Studenti Per – UDU Padova: Flash Mob contro i tagli regionali ai fondi Centri antiviolenza

By 18 luglio 2014dai territori

Sabato 19 luglio alle ore 15.00 in Piazza delle Erbe, Studenti Per – UDU Padova e la Rete degli Studenti Medi Padova insieme al Centro Donna Padova e la CGIL di Padova, promuovono, in concomitanza con le altre città del Veneto, un flash mob contro i tagli che la Regione intende imporre ai fondi predisposti per contrastare e prevenire la violenza sulle Donne.Per l’anno 2014 infatti, la Regione Veneto ha previsto 200.000 euro a fronte dei 400.000 stanziati nel 2013 utilizzati, per la prima volta, per finanziare 16 progetti territoriali (circa due per ogni Provincia), contribuendo a sostenere i Centri Antiviolenza e le Case Rifugio della nostra Regione.

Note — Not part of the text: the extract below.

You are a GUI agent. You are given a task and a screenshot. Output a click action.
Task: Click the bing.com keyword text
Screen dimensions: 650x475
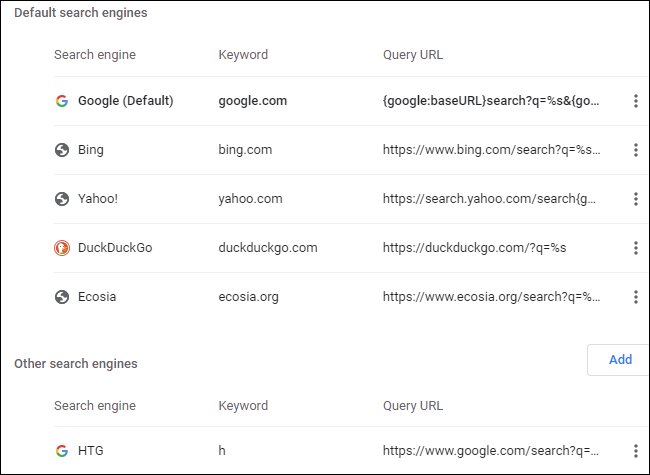[x=245, y=150]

“E’ un fatto che non possiamo ignorare: come Unione degli Universitari di Padova, Venezia, Verona e Rete degli Studenti Medi del Veneto manifestiamo il nostro totale dissenso, condannando tale presa di posizione della Regione unendoci alla richiesta, già avanzata, di ripristinare almeno lo stesso finanziamento del 2013” dichiara Alessandro Asmundo, coordinatore di Studenti Per – UDU Padova “auspichiamo, inoltre, che venga attuata una programmazione seria che permetta di avere certezze sulla disponibilità di risorse e sulla gestione delle stesse”.

Specifica Beatrice Di Padua, coordinatrice della Rete degli Studenti Medi Padova “per esprimere la nostra totale contrarietà ci troveremo in una delle zone principali della città e, attraverso letture dinamiche sul tema, spiegheremo alla cittadinanza cosa sta avvenendo nella nostra Regione”.

La Rete degli Studenti Medi e L’Unione degli Universitari sono sempre stati attenti e sensibili al tema dei diritti civili e la parità di genere, infatti già nel 2013 quando la Regione approvava la Legge 5/2013 e il Governo italiano ratificava la Convenzione di Istanbul, nelle Scuole e nelle Università partiva la campagna “Femminicidio: mettici la faccia”, a poco a poco diffusasi a macchia d’olio, arrivando a coinvolgere l’intero Paese e ricevendo numerosissimi consensi anche dal mondo della politica.